Yazılım yazılırken tıpkı gerçek hayatta kullandığımız gibi bir takım kütüphaneleri kullanırız. Bunları okuyup öğrenmek için değilde gerektiğinde yazılımın oradaki kodu okuyarak bir işlevi getirmesini sağlarız. Böylece tekrar tekrar aynı kodlar yazılmaz. Aynı şekilde açık kodlu ortamda yazılan bir çok şey daha önce birileri tafından geliştirilmiş kodlardır.

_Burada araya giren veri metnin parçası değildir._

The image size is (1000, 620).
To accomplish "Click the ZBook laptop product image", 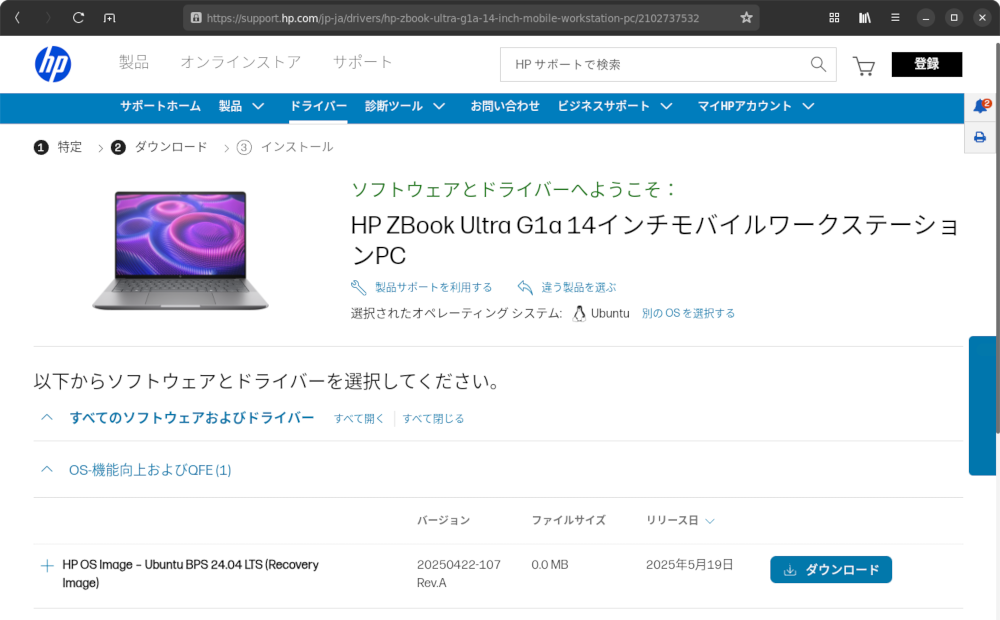I will point(180,248).
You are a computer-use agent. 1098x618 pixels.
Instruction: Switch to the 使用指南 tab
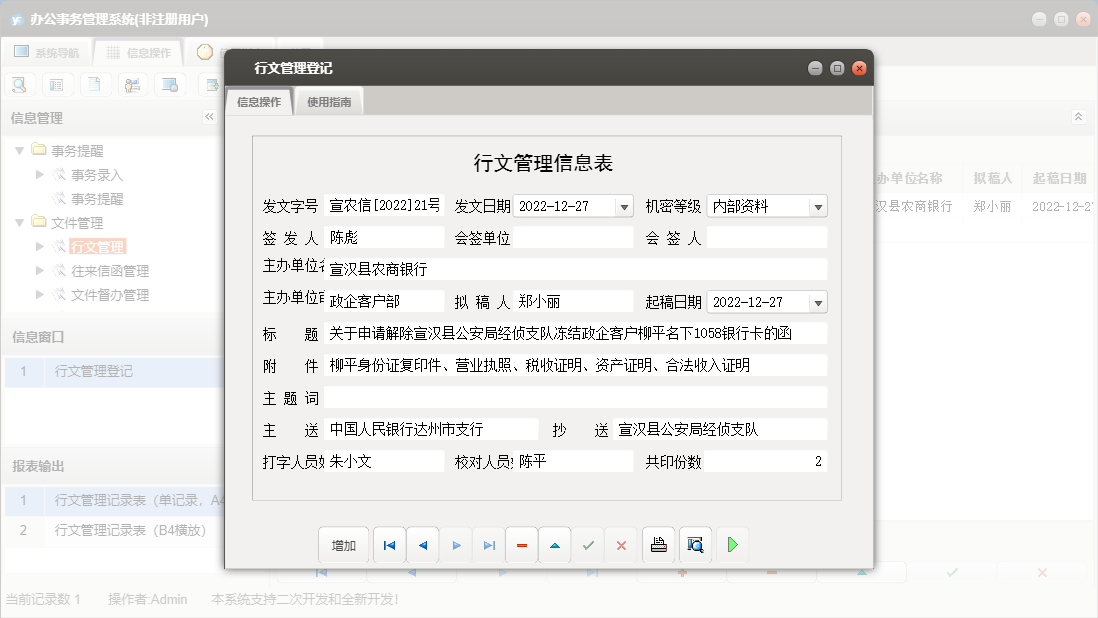pyautogui.click(x=329, y=101)
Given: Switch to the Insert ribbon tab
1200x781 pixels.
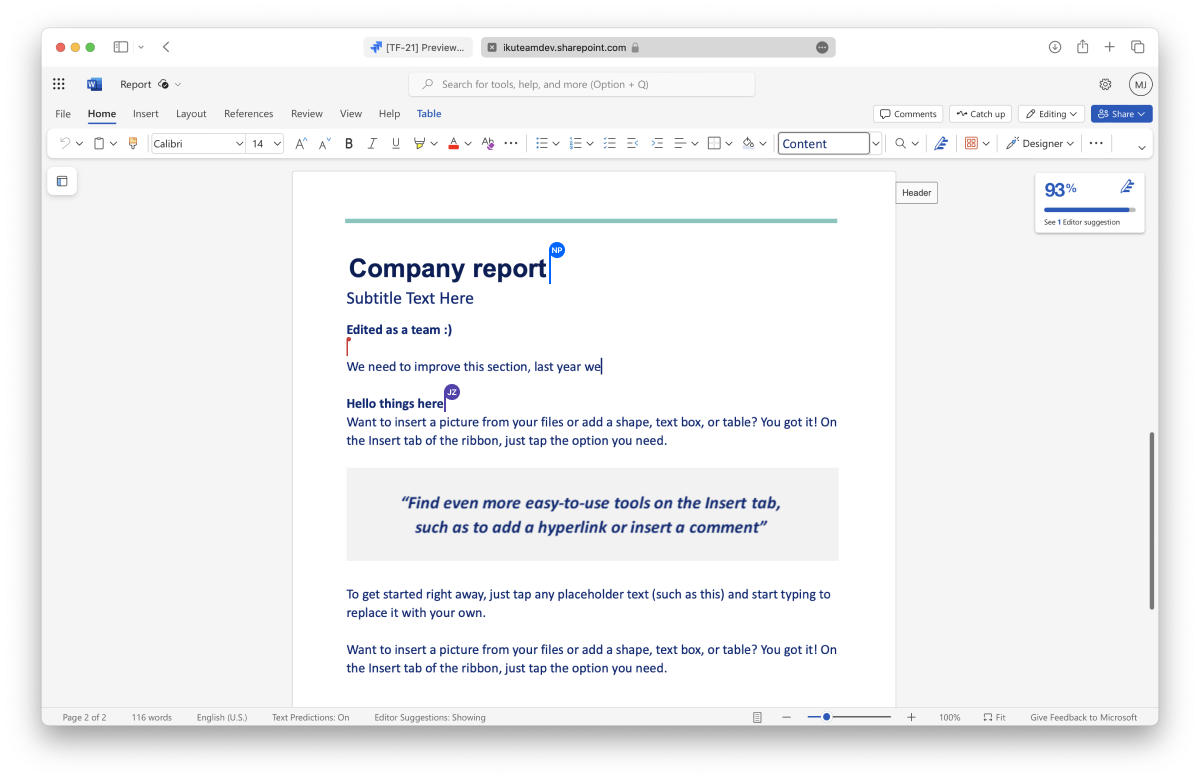Looking at the screenshot, I should 146,114.
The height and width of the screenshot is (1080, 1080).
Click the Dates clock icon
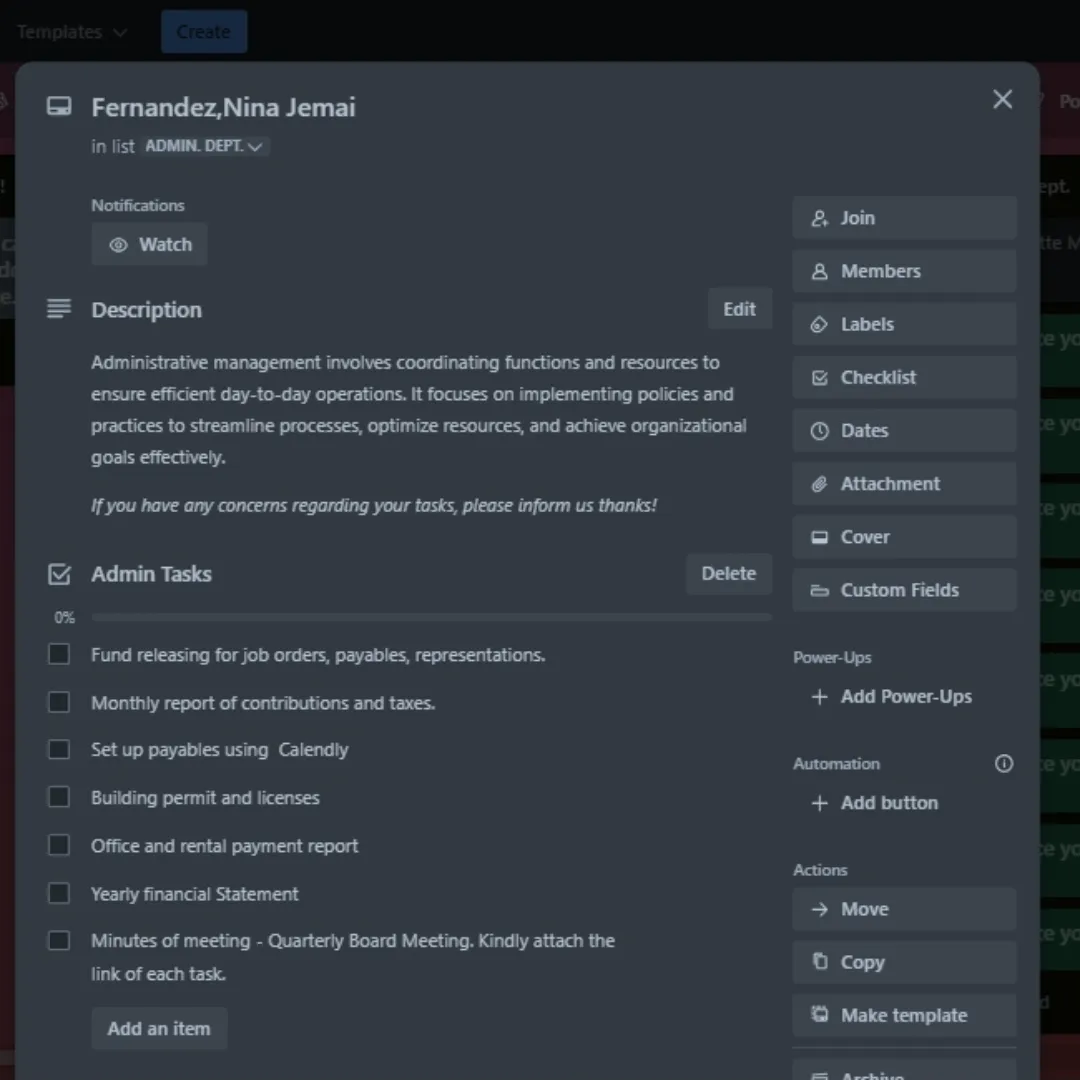[820, 431]
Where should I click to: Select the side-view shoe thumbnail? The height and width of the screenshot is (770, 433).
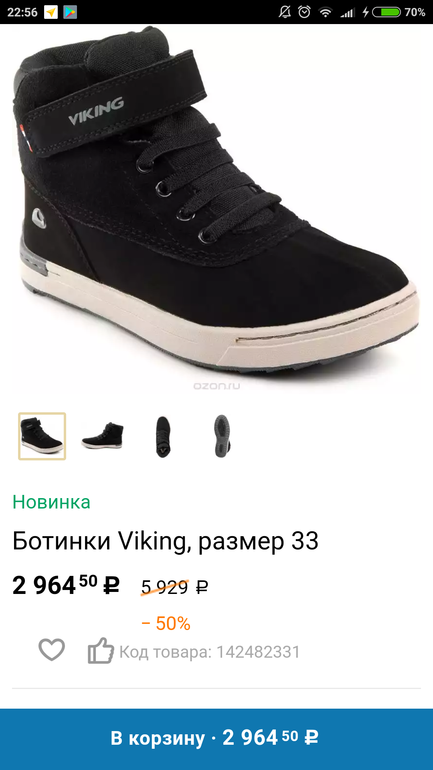(x=102, y=436)
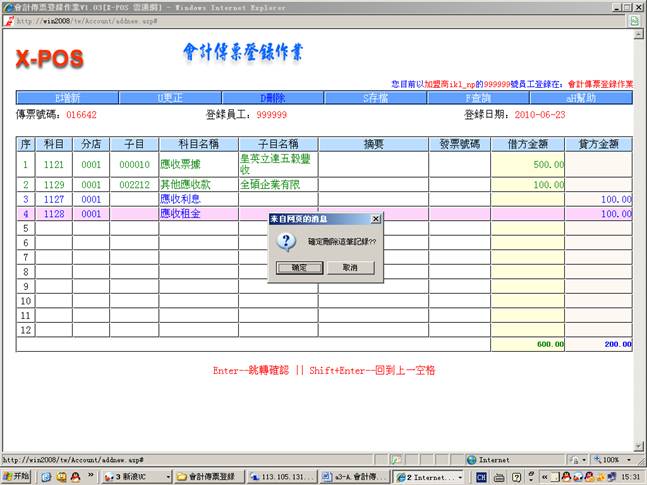The image size is (647, 485).
Task: Open the 開始 Start button
Action: point(16,476)
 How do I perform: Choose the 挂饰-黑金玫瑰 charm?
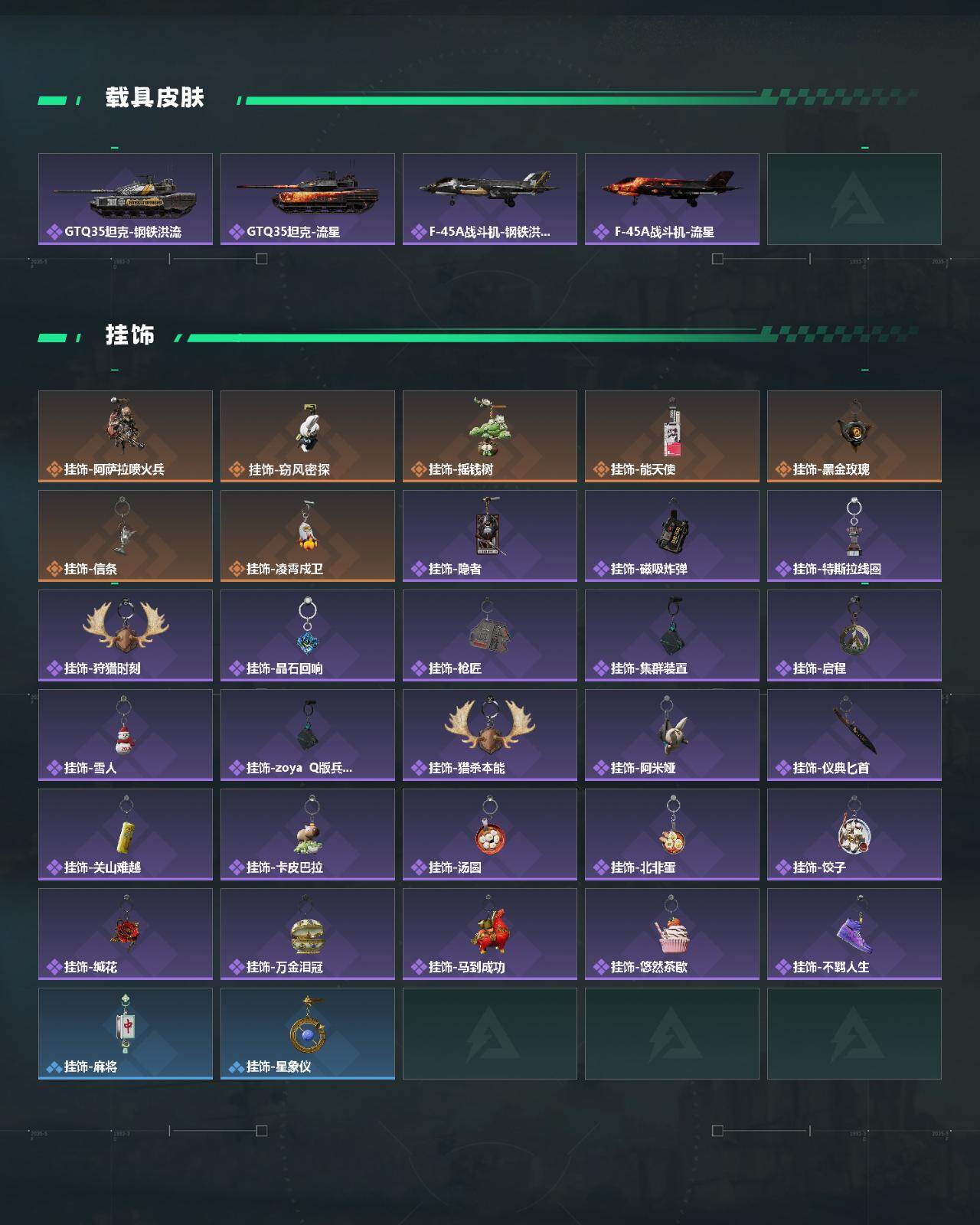[x=854, y=436]
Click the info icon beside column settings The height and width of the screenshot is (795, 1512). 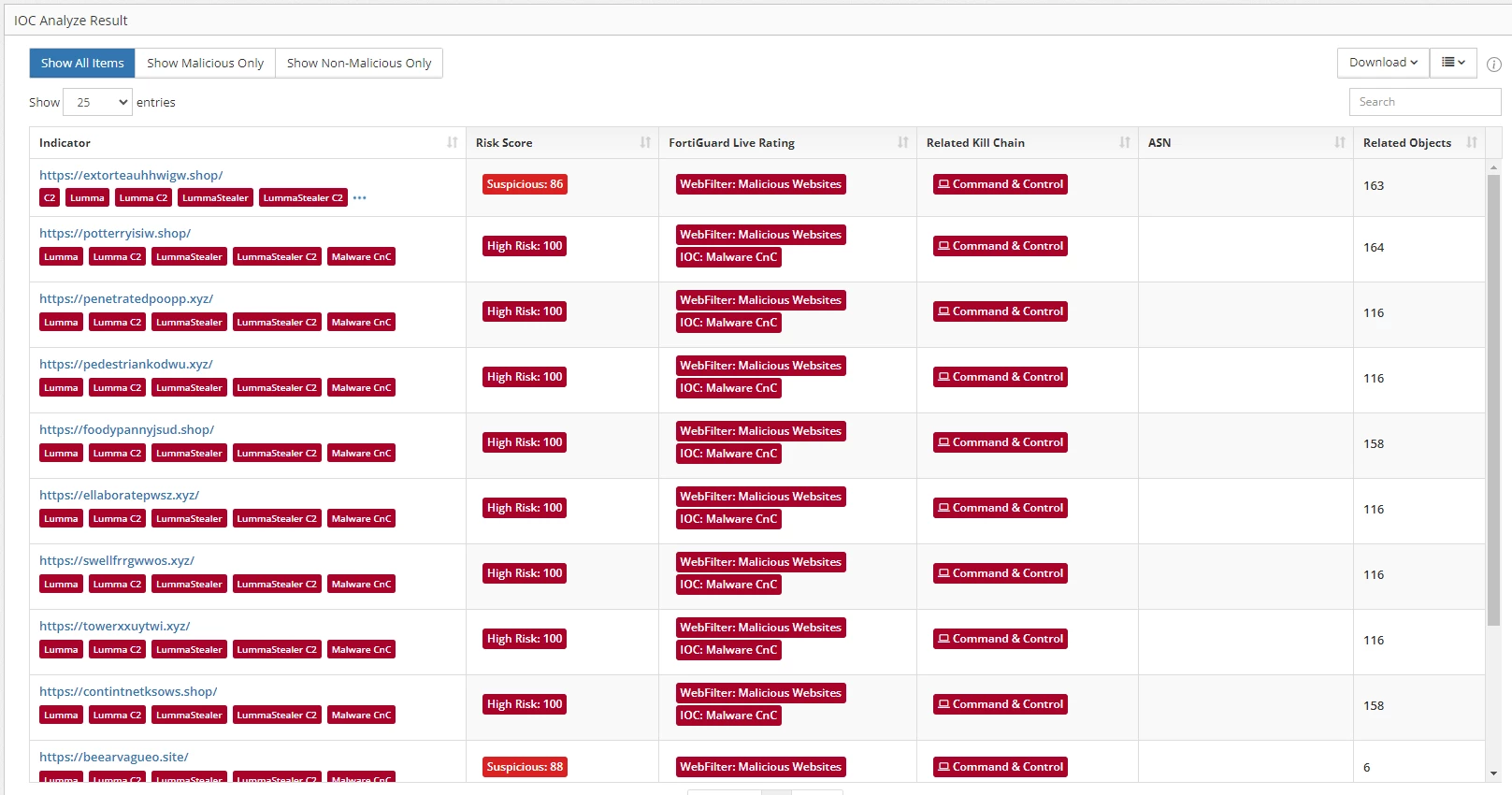(x=1494, y=65)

Örneğin bir yazılımın gelişmişini kaldığı yerde devam ettirebileceğiniz gibi sevdiğiniz bir özelliği alıp, başka yazılımlardaki ile harmanlayarak kendi yazılımınızı icra edebilirsiniz. Yani tekerleği tekrar icat etmezsiniz. Tıpkı bu ay beta sürümü yayınlanan Google Chrome gibi harika yazılımlar çıkarabilirsiniz.
Yukarıda anlattığım durumu hayatımıza uyguladığımızda ise şu sonuç çıkıyor:
Herkes bir şeyler yapıyor ve bir ya da birden fazla konuda uzman. Siz uzman olmadığınız bir konuda kafa yoracağınıza veya yapılmış bir şeyi tekrar yapacağınıza uzmanına yani uzmanın elinden çıkmışa yönelmelisiniz. Sonuçta herkes lahmacun veya iskender yapamaz. Yapmak içinde çaba sarfetmeniz yaklaşsanız bile çok vaktinizi alacak. Cem Yılmaz'ın bir espirisinde dediği gibi "Burada yapılmışı var", yani her şeye burnumuzu sokmamak lazım.
Ancak gerçek hayatta işler Open Source gibi yürümüyor. Klasik mantığa aynen devam. Tabi parayı bastırdığınız zaman her şey elinizin altında...:)
2 yorum:
Sanırım bu yazıda biraz saçmaladım. Aslında amacım gerçek hayat ile sanal dünya arasında bir benzerlik kurmaktı. Yazımı tekrar okudum da pek başarılı olamamışım...:(
Merhaba Dinçer,
Bende şunu eklemek istedim, gerçekten öyle bazı projlerden baştan başlamak ise hazır kitleri ve düzenekleri birleştirerek tamamlamak daha mantıklıca.Çünkü bugun bir projeyi baştan yapmak piyasadakinin daha cok üstünde maliyete mal olurken zaman ve daha fazla emeği gerektiriyor.